INFORMATION GIVEN =>
=== Section Start ===
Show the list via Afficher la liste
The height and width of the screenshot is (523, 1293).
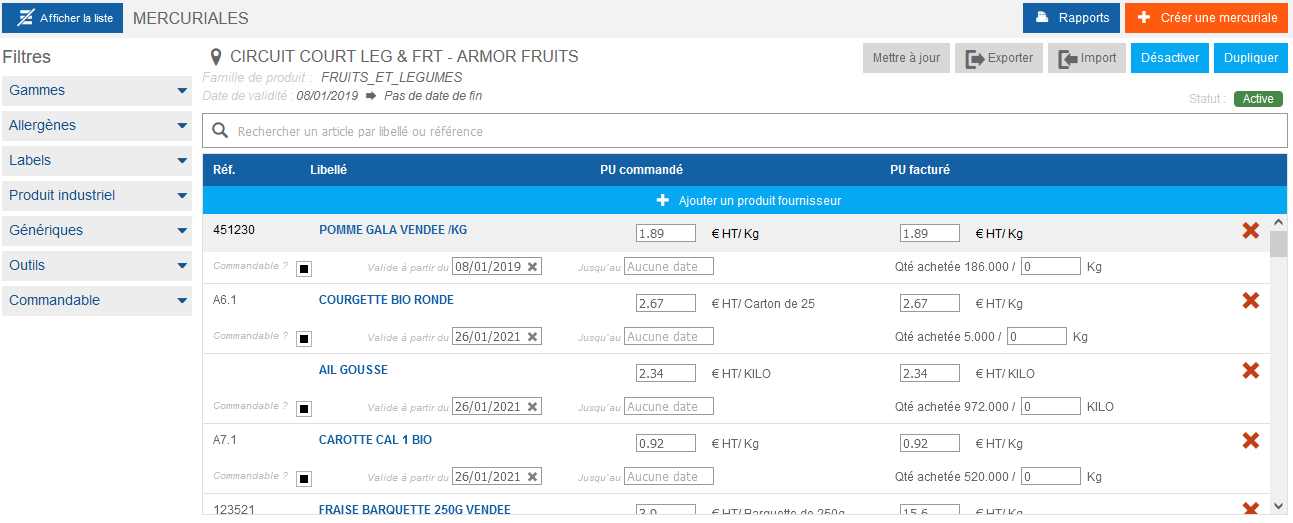(x=63, y=18)
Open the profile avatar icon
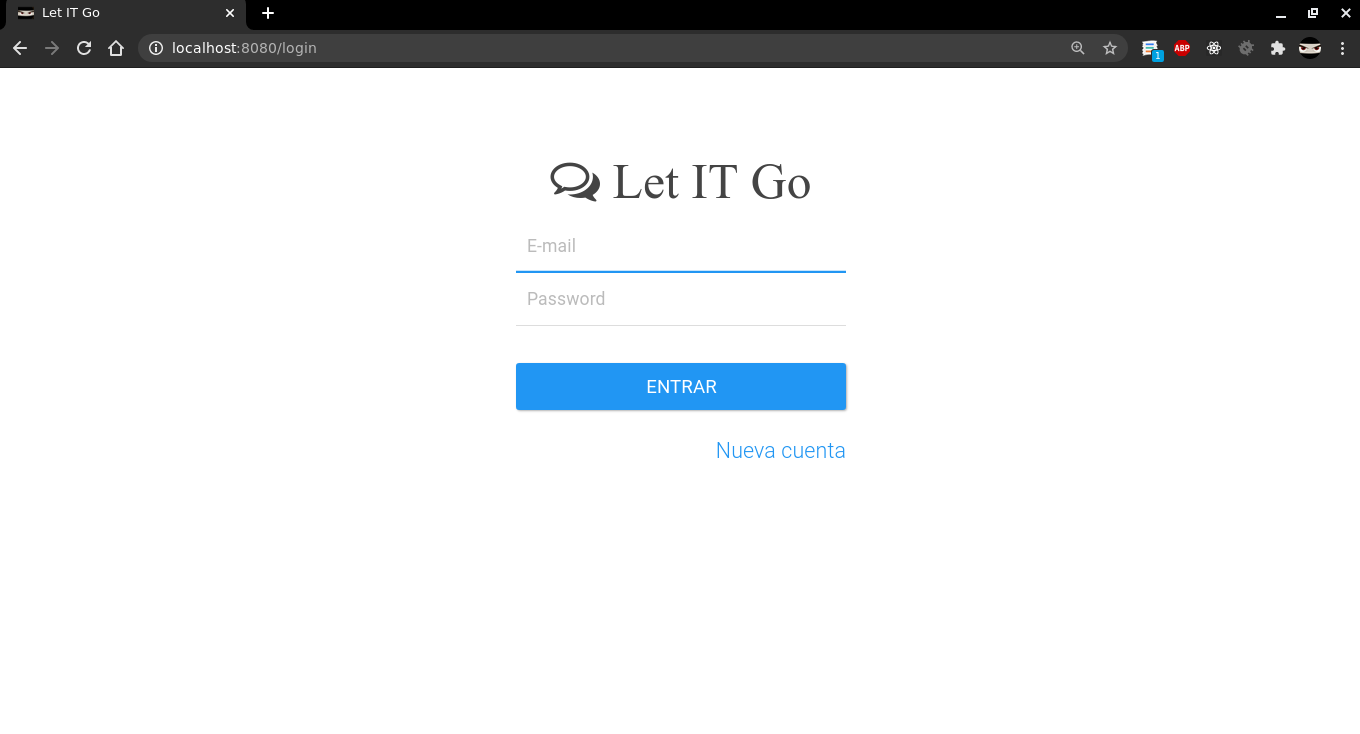Screen dimensions: 1360x734 point(1310,48)
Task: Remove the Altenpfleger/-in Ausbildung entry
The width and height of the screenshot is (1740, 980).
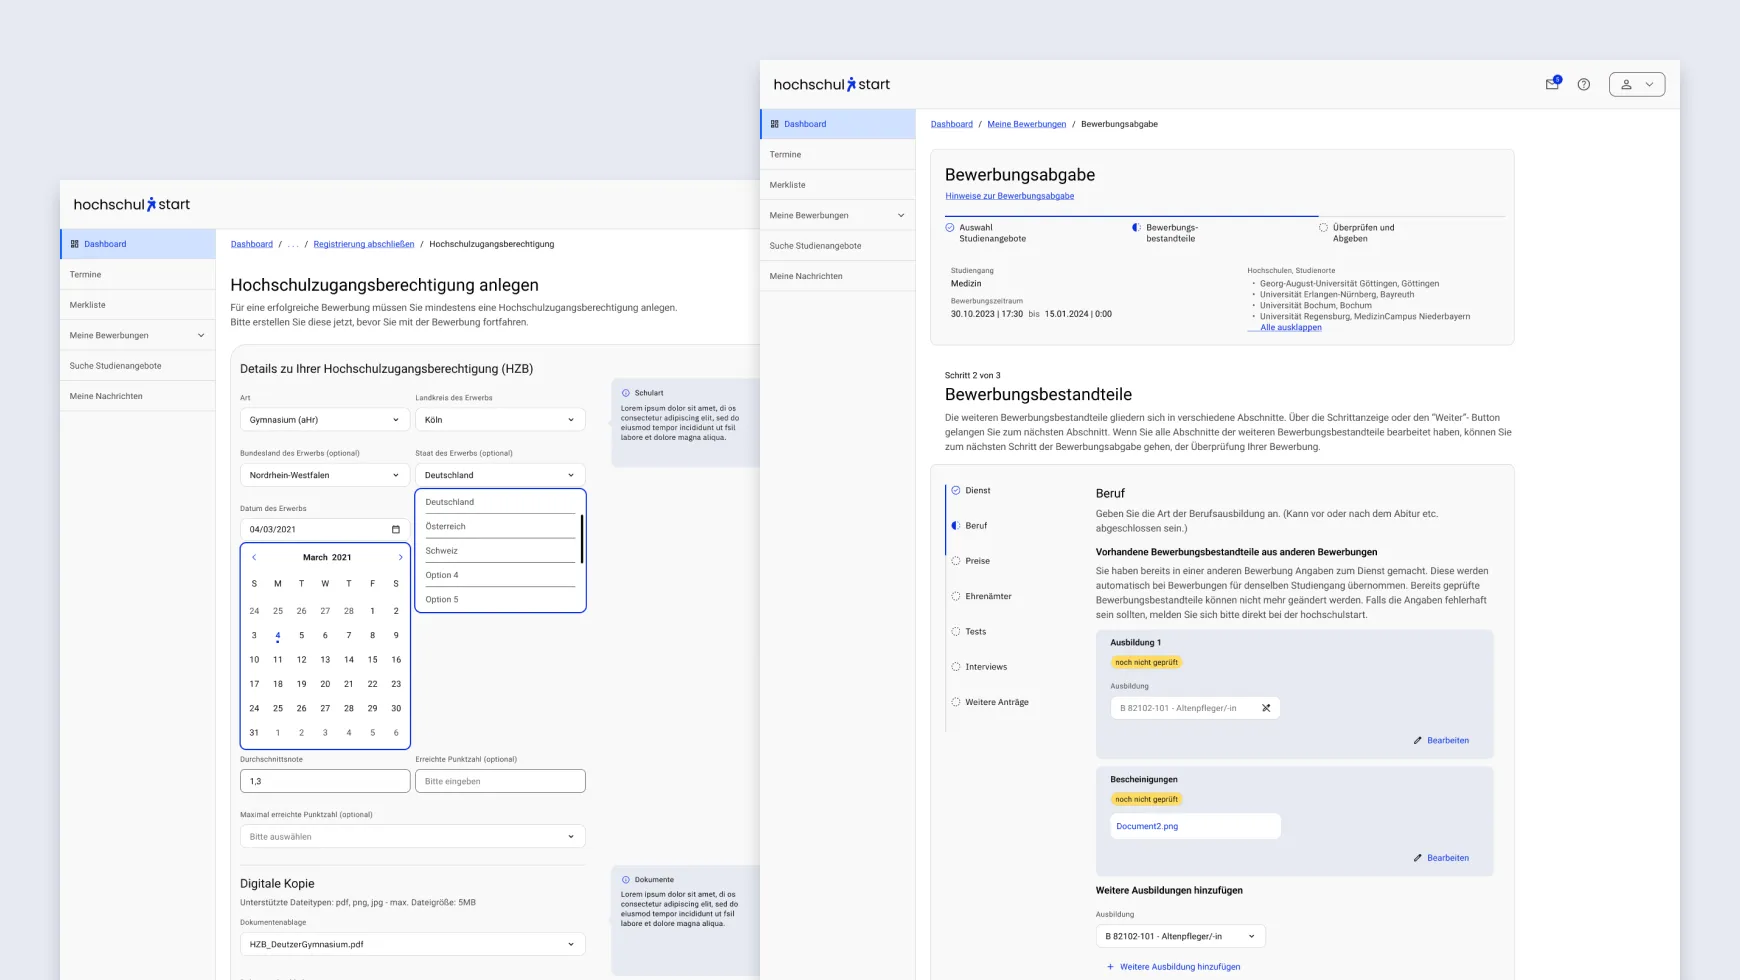Action: [1266, 708]
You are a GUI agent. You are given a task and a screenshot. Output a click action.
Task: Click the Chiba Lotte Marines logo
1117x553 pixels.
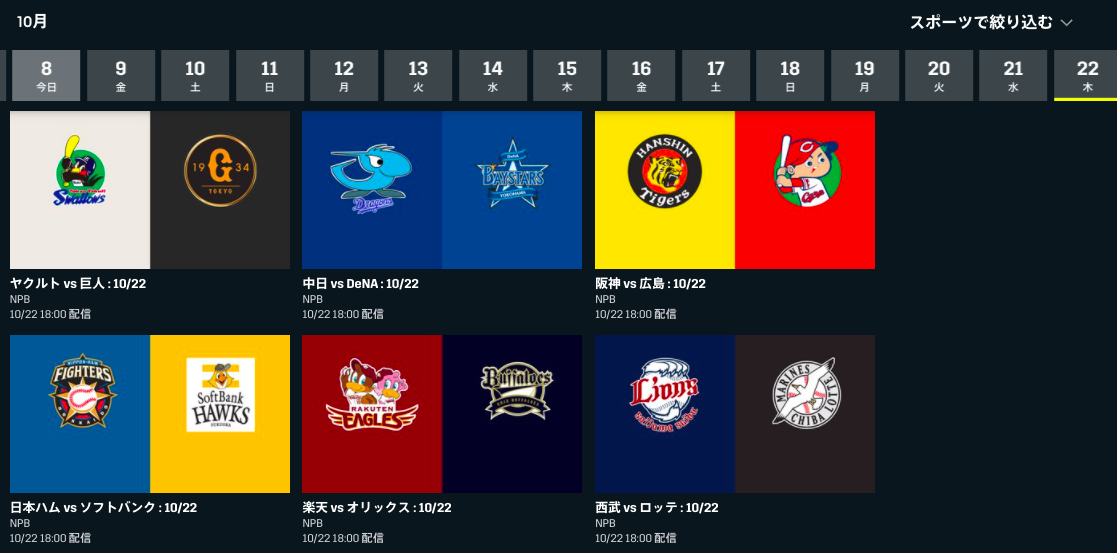coord(806,393)
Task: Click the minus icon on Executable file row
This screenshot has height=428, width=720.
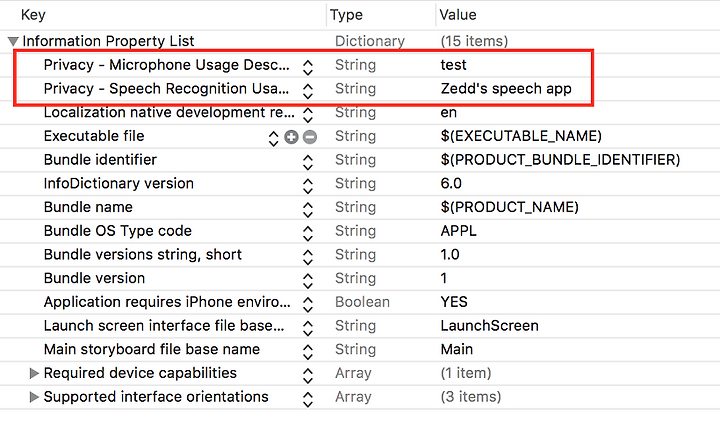Action: pyautogui.click(x=310, y=137)
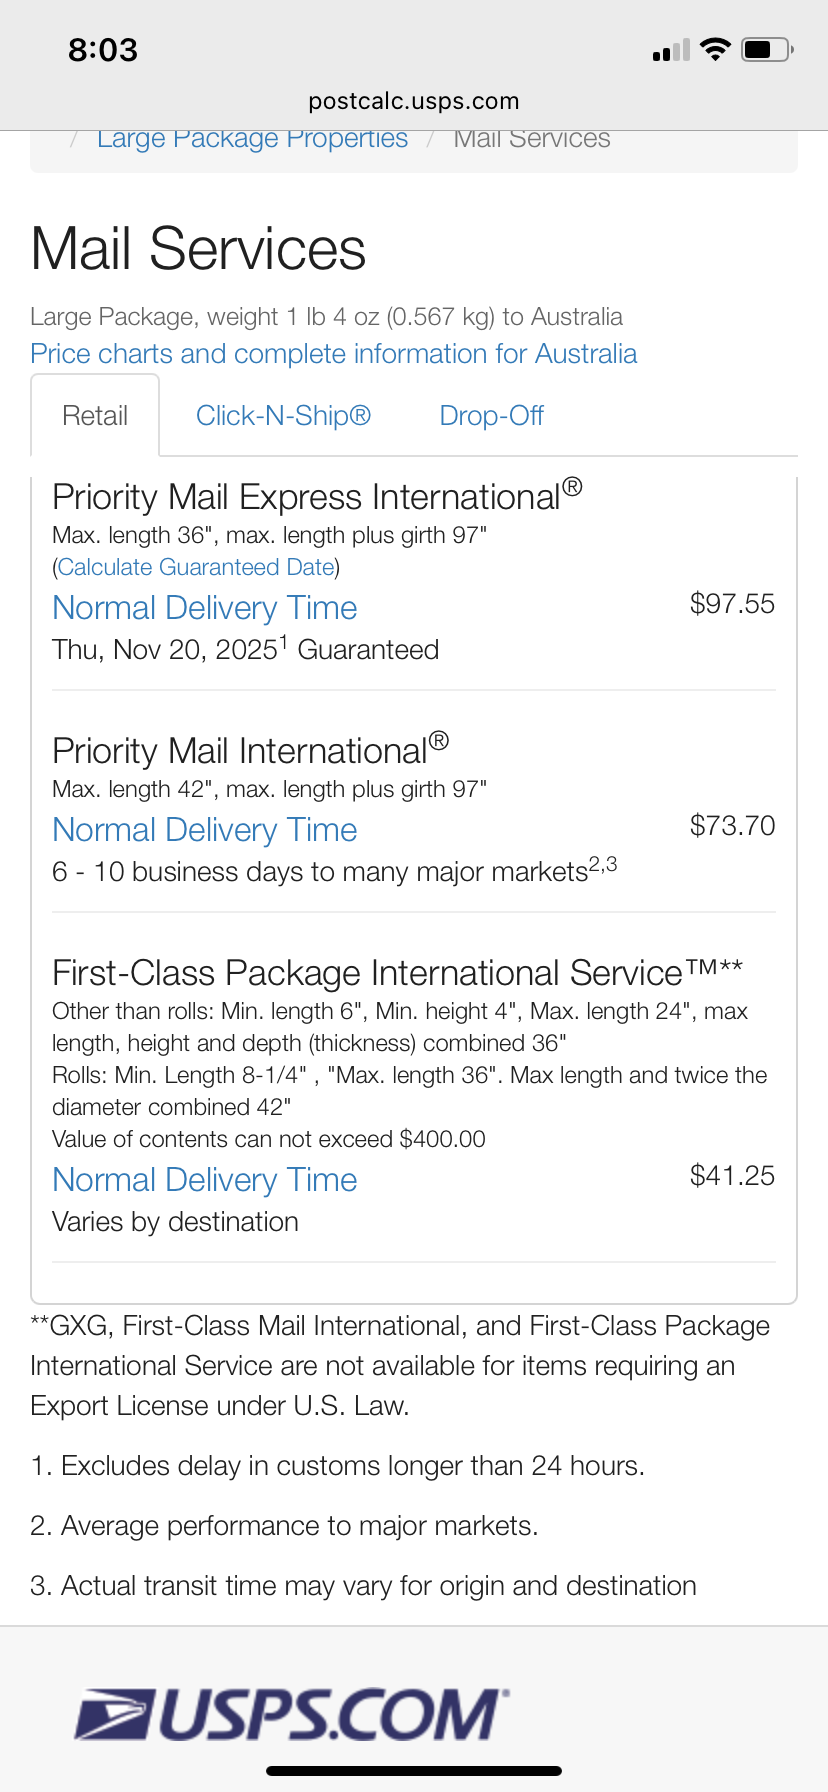Tap the $73.70 Priority Mail price
This screenshot has height=1792, width=828.
732,826
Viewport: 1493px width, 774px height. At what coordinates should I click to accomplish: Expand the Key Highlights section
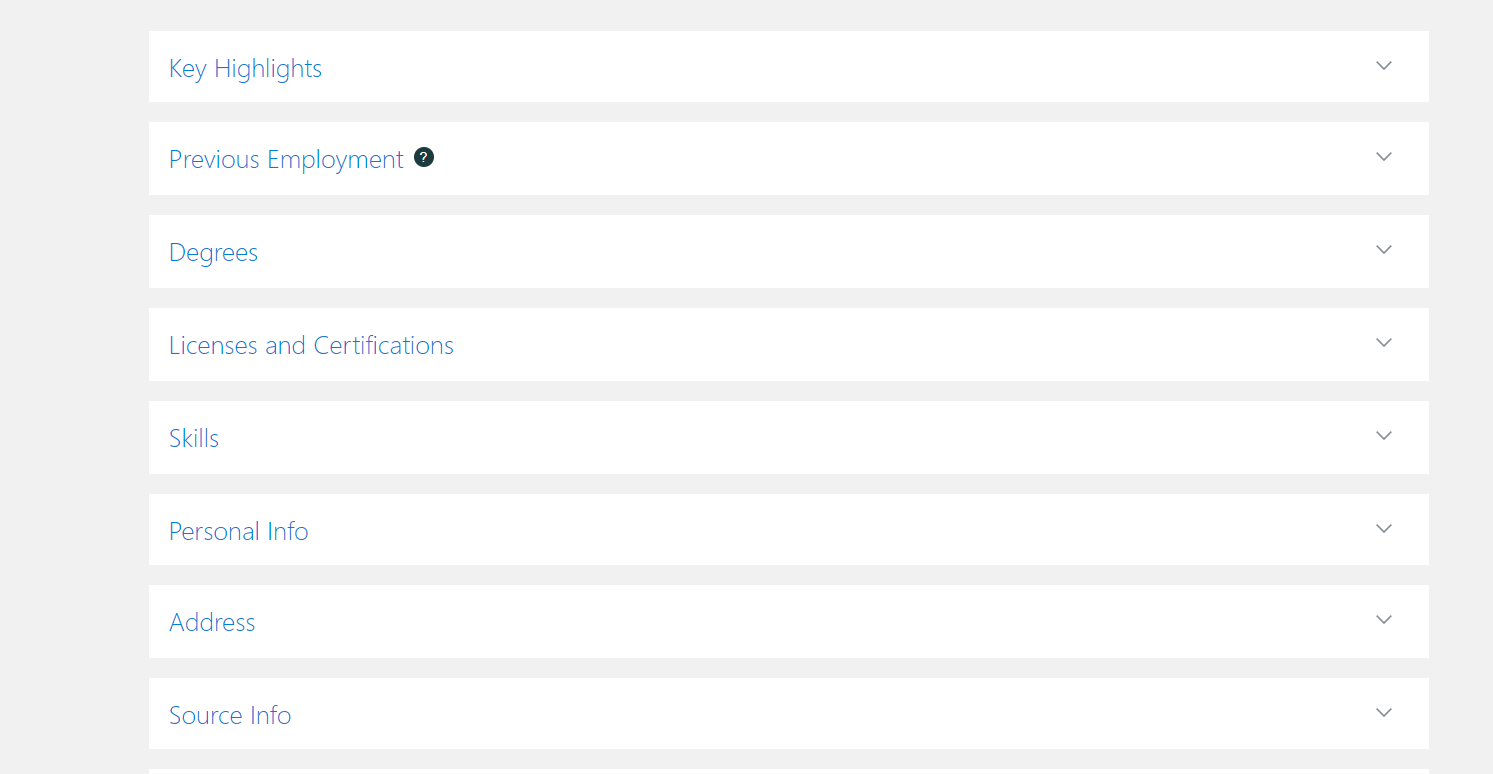pyautogui.click(x=1383, y=66)
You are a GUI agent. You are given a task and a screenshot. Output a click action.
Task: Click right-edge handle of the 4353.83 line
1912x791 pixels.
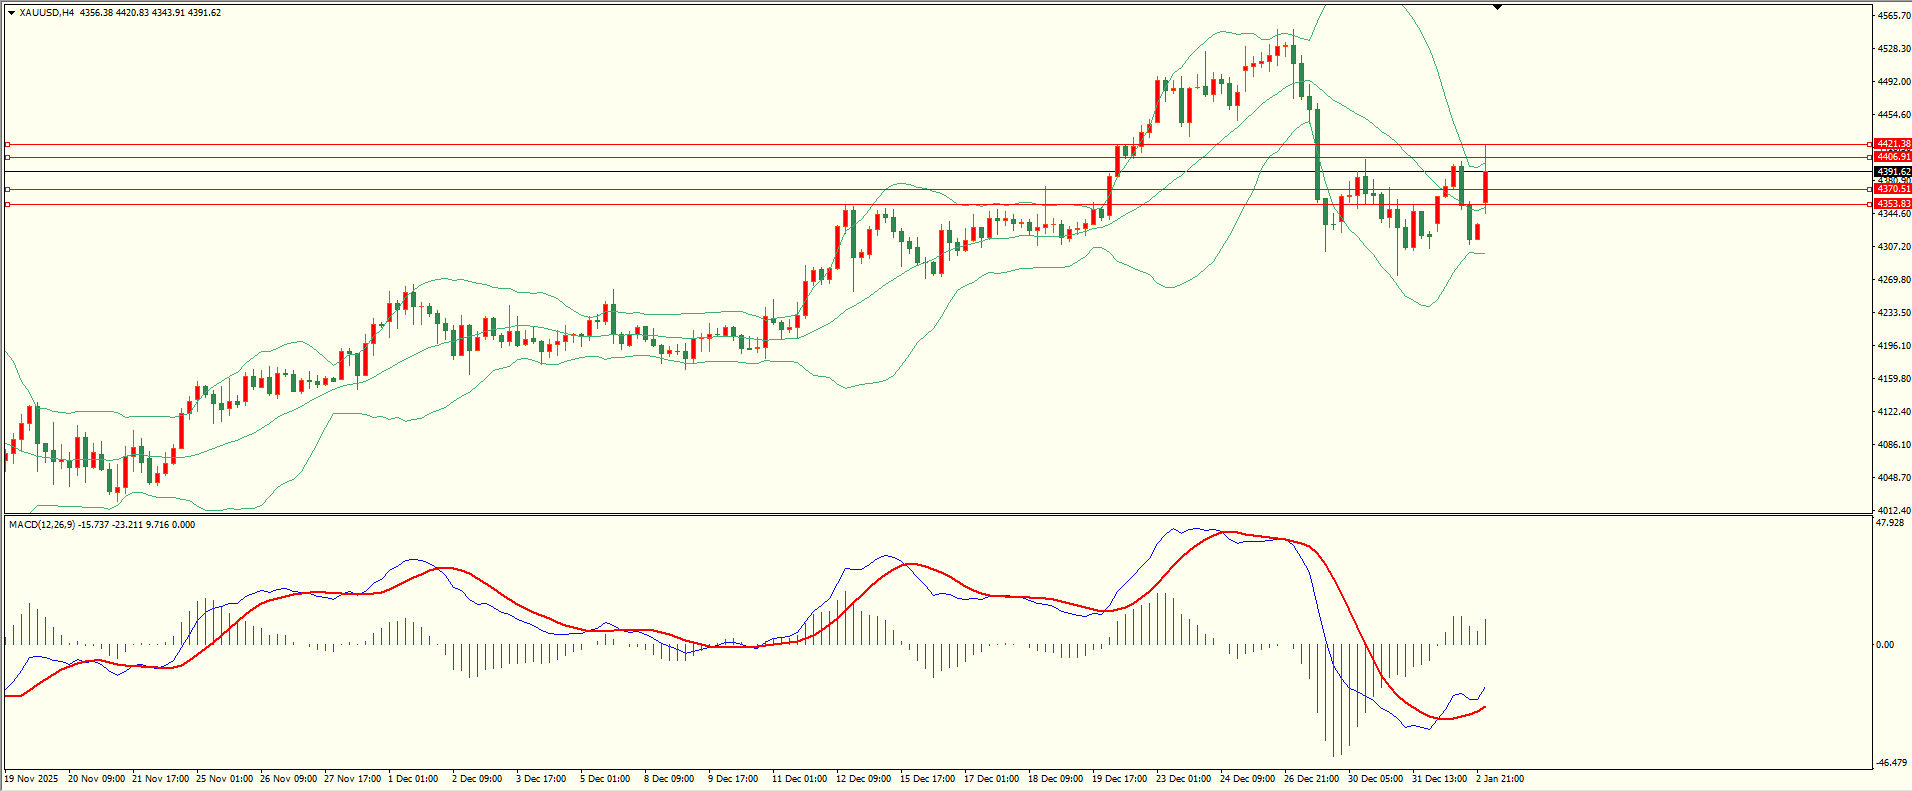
=== Section End ===
THE PROBLEM => Reproduce exactly, and only, the lines that begin at the one containing "Task: Click the minus" and end with the final line of the data, both included, while omitting every picture.

REPLY TO THE EXERCISE =>
Task: Click the minus icon on Executable file row
This screenshot has height=428, width=720.
Action: pyautogui.click(x=310, y=137)
Tap the $73.70 Priority Mail price
This screenshot has height=1792, width=828.
732,826
Viewport: 1493px width, 774px height. At what coordinates should I click to accomplish: Expand the Key Highlights section
pyautogui.click(x=1383, y=66)
You are a GUI agent. You are given a task and a screenshot. Output a click action.
Task: Click right-edge handle of the 4353.83 line
1912x791 pixels.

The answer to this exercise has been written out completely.